+++ EXCERPTED PASSAGE
The Costs of Owning a Pet Owl Is a Hooting Lot

The Costs of Owning a Pet Owl Is a Hooting Lot

In our last article, we discussed why just because it may be legal for you to own an owl in your area does not mean it is a practical decision to get an owl as a pet. While these mysterious birds look like interesting exotic pets to keep, you have to remember that these are nocturnal birds of prey that can be aggressive and high-maintenance.

Now, here’s another reason why owning a pet owl is impractical: the cost of raising a pet owl is very high. If you feel like you can do the research and have the time and means to provide for your owl, then here’s what you need to know you’ll be spending on.
++++++
Continue the article about what it costs to keep a pet owl, starting right after its last sentence.
+++ SOURCE INFORMATION
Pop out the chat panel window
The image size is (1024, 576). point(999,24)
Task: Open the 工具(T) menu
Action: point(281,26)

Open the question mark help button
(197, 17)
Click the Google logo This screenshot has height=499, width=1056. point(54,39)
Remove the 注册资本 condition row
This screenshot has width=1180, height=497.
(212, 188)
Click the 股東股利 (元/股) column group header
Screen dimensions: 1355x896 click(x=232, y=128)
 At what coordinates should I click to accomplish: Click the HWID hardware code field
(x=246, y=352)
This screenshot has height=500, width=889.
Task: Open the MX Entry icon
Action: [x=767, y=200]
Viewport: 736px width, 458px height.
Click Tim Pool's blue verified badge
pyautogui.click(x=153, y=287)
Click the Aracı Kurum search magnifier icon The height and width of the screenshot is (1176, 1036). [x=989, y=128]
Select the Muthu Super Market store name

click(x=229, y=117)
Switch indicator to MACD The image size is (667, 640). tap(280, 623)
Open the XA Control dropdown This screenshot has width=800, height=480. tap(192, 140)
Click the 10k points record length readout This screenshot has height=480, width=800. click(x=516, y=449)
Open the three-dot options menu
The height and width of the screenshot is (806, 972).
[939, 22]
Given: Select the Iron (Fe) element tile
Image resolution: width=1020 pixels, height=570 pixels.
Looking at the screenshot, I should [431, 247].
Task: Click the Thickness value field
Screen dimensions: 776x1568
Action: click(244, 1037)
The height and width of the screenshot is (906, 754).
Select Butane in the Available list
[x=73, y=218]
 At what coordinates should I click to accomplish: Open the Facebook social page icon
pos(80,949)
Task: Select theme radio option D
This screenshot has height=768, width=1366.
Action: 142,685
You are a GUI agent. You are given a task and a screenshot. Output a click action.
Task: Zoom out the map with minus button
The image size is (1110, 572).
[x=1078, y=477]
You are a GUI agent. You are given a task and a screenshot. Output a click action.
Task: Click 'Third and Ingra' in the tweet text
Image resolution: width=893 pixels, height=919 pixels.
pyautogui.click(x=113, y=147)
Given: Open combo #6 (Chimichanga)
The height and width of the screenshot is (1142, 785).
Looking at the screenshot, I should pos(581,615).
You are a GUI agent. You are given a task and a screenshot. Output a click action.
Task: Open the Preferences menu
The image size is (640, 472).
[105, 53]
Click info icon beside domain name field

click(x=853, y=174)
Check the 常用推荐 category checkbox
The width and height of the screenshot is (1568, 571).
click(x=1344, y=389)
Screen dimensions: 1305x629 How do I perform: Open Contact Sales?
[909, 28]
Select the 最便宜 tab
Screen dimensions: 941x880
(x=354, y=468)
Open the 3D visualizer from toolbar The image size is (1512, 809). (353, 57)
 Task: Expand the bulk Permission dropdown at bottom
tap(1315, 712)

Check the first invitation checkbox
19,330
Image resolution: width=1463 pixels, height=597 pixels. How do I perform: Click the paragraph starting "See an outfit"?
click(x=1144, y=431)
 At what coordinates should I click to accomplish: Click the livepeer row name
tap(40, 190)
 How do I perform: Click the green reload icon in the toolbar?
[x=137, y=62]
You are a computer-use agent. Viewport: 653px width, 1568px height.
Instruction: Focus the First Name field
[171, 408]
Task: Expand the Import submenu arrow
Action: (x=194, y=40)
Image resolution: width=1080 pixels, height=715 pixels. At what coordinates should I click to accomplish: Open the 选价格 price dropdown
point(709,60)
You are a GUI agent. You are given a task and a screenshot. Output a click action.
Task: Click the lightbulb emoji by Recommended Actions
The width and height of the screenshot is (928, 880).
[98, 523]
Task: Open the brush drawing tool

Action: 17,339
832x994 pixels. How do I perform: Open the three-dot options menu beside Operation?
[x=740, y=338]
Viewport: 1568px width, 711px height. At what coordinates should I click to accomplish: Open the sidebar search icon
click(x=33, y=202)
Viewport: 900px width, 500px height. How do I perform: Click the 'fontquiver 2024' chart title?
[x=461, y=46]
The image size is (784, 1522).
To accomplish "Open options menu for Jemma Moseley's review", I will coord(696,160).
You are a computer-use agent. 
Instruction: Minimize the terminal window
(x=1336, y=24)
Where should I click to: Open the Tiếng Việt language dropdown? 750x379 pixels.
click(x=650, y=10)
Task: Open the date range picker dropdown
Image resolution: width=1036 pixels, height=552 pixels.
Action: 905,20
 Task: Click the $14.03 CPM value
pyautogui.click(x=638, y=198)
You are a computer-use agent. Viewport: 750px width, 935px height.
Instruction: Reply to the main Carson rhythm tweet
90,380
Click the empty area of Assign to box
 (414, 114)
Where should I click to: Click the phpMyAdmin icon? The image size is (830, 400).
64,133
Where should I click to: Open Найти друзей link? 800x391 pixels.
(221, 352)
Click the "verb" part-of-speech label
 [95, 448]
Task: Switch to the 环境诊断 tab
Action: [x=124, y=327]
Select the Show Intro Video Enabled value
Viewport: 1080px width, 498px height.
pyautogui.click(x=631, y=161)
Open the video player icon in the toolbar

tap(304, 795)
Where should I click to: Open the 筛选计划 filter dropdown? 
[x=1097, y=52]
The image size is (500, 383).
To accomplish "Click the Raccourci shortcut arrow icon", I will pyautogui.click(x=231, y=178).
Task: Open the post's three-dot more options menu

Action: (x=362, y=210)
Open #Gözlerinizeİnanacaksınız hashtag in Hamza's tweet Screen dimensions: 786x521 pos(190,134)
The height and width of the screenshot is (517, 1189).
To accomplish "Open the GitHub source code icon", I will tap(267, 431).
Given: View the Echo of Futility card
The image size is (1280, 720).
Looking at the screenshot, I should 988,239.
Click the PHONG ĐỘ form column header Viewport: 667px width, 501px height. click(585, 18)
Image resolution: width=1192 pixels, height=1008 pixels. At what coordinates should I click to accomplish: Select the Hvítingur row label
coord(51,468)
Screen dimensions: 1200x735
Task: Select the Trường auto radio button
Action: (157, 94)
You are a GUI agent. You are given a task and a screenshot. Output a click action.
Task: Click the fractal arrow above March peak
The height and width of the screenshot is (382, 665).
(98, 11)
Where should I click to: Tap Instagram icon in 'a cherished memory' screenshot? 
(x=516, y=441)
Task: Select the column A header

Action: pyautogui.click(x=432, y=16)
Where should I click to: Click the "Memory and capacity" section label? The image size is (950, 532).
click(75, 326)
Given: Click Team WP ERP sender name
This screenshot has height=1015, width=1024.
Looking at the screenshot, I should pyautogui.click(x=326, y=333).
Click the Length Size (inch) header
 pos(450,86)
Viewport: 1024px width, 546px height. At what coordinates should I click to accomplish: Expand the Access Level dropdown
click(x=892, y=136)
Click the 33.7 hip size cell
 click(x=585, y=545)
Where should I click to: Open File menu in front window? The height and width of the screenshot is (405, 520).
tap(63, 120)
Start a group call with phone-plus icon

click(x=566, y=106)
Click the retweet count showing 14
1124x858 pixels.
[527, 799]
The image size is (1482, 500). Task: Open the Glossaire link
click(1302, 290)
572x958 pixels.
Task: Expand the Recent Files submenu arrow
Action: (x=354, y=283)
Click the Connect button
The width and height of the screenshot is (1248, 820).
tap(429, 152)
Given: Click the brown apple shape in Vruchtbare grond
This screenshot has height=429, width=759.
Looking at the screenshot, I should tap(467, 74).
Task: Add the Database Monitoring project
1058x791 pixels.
++++++
EXERCISE ANSWER:
Owl Food

Owls are one of the few predator birds in the wild. This means that owls feed on other animals, depending on their species. Smaller species like the screech owl feed on insects, while bigger ones like barn owls feed on small mammals like rats, amphibians, reptiles, and other smaller birds. The biggest types of owls (like the Eurasian eagle-owl) can even consume young foxes, rabbits, and ducks. In some parts of the world, some owls may even have special ways of hunting, such as fishing owls that know how to pluck their fish prey from the water. However, when owls are hungry, they’ll eat any animal they can prey on.

So, when owning a pet owl, you can’t just go to your local pet store and buy the same birdseed for parrots and other omnivorous birds. For live feed, you can buy mice, hamsters, and other rodents in pet stores for around $5 to $20 depending on the size and breed. Considering that owls eat up to 4 ounces of food in a day and an average mouse weighs an ounce, you’ll have to spend around $20 to $80 on their food in one day.

If this isn’t practical for you, you might want to consider buying frozen feeder rodents instead. These are rodents that have already been raised, slaughtered, cleaned, and frozen to serve as food for carnivorous pets. All you have to do is keep them in a freezer, thaw a rat, and feed it to your owl. Unlike buying live rodents, frozen rats come in bulk.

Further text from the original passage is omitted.